───── Trecho selecionado ─────

A incessante busca pela melhoria do sistema carcerário e o efetivo
cumprimento da lei de execução penal no Brasil, no Maranhão e em Itapecuru Mirim
*Mirella Cezar Freitas
Magistrada, recém-promovida para a 2. Vara da Comarca de Itapecuru Mirim, cidade de mais de 70.000 habitantes, no Maranhão, em 26 de janeiro de 2015. Até aí, só motivos para comemorar. A Vara para a qual fui promovida tem competência privativa de Execução Penal e eu não imaginava o tamanho do desafio que estava por vir.
Na primeira inspeção na então Delegacia Regional de Polícia Civil, realizada em 9 de fevereiro de 2015, pude constatar um cenário que só conhecia da televisão, da literatura e dos relatos dos colegas que já atuavam na Execução Penal em Comarcas maiores.
Deparei-me com mais de 100 (cem) presos, de diversos municípios, amontoados em pequenas celas nas quais deveriam estar custodiados, no máximo, 30 (trinta) presos, segundo informações dos policiais que me acompanhavam.
Jamais esquecerei da sensação e do odor que senti naquele local (odor este que depois fui saber ser de carne humana apodrecendo). Para completar, o local destinado ao banho de sol estava sendo utilizado como cela, onde foi colocada uma lona nas grades superiores para que os custodiados não se molhassem nos dias de chuva e nem fossem submetidos diretamente à luz solar.
Ao deixar o local, tive a noite mais longa da minha vida. Eu não podia ficar inerte diante daquela situação, pois, além de haver sido tocada como ser humano, tenho por dever resguardar o cumprimento das leis e da Constituição Federal que tem em seus pilares o princípio da dignidade da pessoa humana (frontalmente atacado).
Somada a toda essa inquietação, surpreendi-me, numa tarde comum de trabalho, com uma grande mobilização da população, na porta do Fórum da Comarca, pedindo paz e a intercessão do Poder Judiciário para contenção da crescente violência no Município.
Apesar do pouco tempo na Comarca, o índice de reincidência dos egressos da carceragem da então Delegacia Regional e do Complexo Penitenciário de Pedrinhas (para onde eram encaminhados grande parte dos condenados da Comarca, haja vista ausência de vagas na Delegacia local) era assustador.

───── Conjunto de dados ─────

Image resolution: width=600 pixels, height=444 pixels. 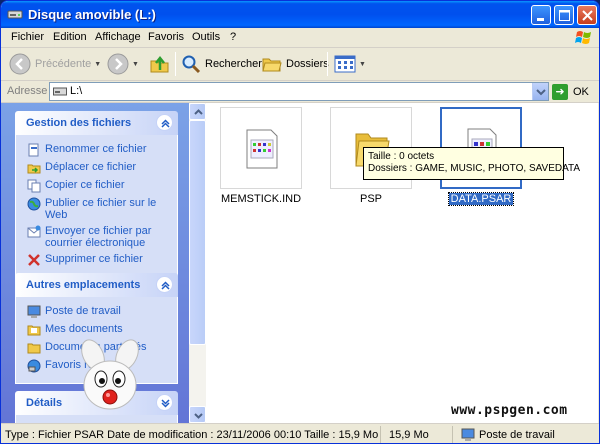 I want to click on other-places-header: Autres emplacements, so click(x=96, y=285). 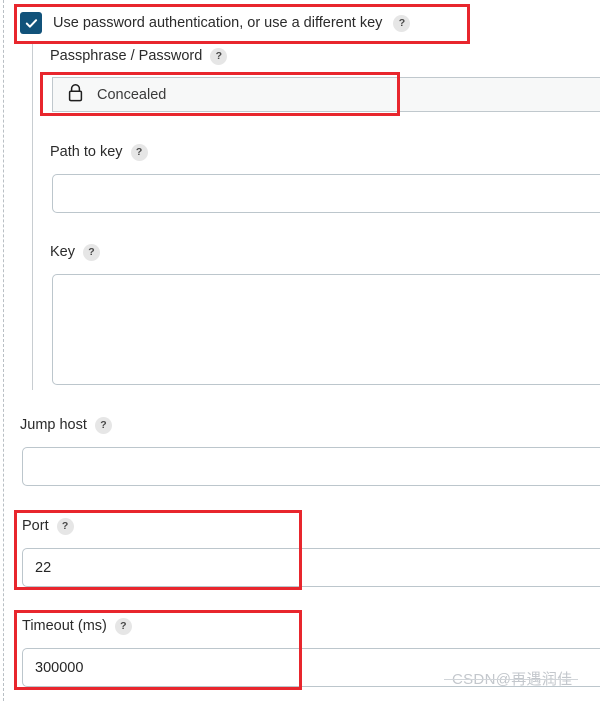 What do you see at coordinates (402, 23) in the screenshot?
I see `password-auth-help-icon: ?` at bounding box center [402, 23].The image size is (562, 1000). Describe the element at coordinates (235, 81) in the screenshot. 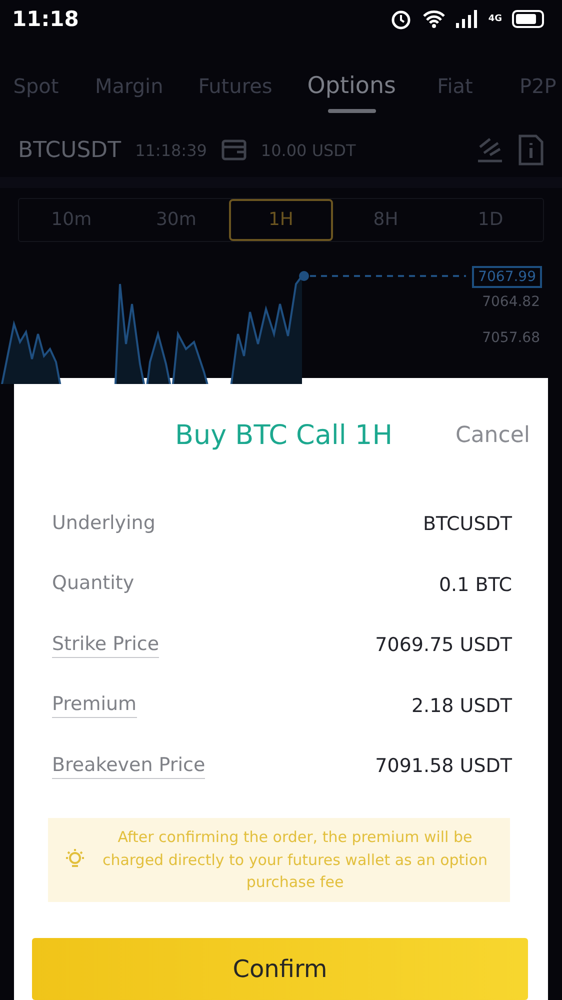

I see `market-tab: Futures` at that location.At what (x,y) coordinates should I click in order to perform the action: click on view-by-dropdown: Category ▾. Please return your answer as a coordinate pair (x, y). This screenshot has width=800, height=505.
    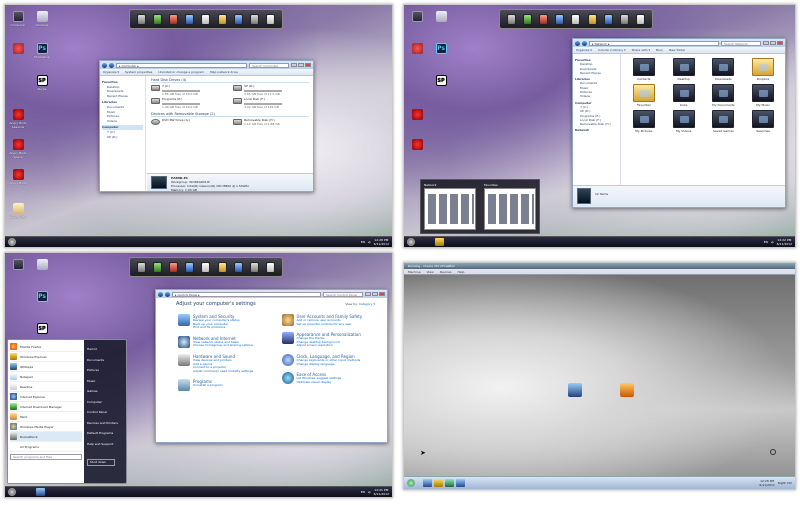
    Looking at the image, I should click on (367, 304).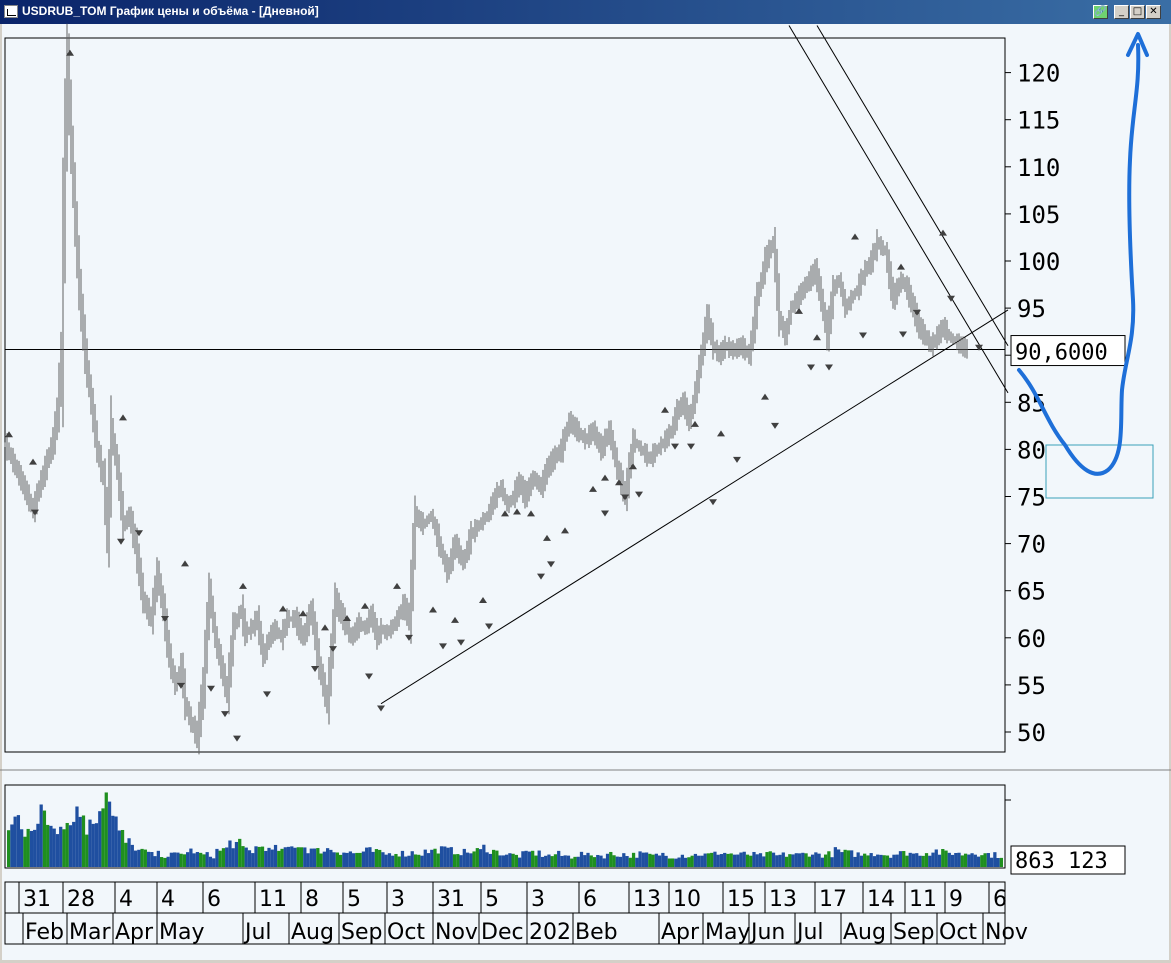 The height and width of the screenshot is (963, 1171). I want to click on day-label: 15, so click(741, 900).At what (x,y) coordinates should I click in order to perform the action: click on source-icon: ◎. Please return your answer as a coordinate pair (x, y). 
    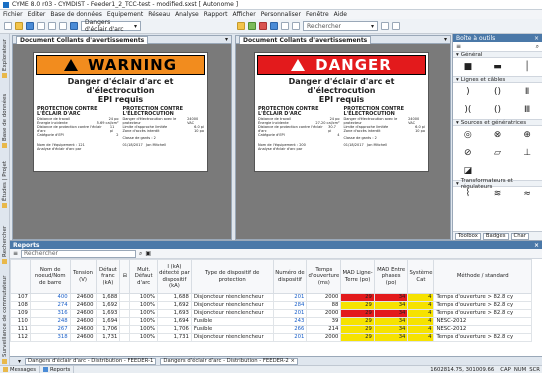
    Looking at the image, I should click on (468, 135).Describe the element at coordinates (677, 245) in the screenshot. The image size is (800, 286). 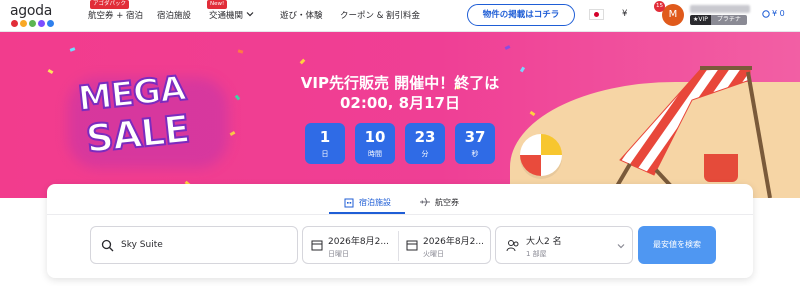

─────

» **Exploração do material**:
a - Responda, com base no relato sobre o sistema carcerário, às perguntas abaixo:
(i) Em que data foi realizada a primeira inspeção na então Delegacia Regional de Polícia Civil?
(ii) Segundo os policiais que acompanhavam a magistrada, quantos presos, no máximo, deveriam estar custodiados nas pequenas celas?
(iii) Com que finalidade foi colocada uma lona nas grades superiores do local destinado ao banho de sol?
b - Modifique o trecho do relato sobre o sistema carcerário que vai de "Somada a toda" até "violência no Município.", trocando "tarde" por "manhã", e apresente-o assim alterado.

» **Soluções dos exercícios**:
a -
(i) Em 9 de fevereiro de 2015.
(ii) No máximo, 30 (trinta) presos.
(iii) Para que os custodiados não se molhassem nos dias de chuva e nem fossem submetidos diretamente à luz solar.

b -
Somada a toda essa inquietação, surpreendi-me, numa manhã comum de trabalho, com uma grande mobilização da população, na porta do Fórum da Comarca, pedindo paz e a intercessão do Poder Judiciário para contenção da crescente violência no Município.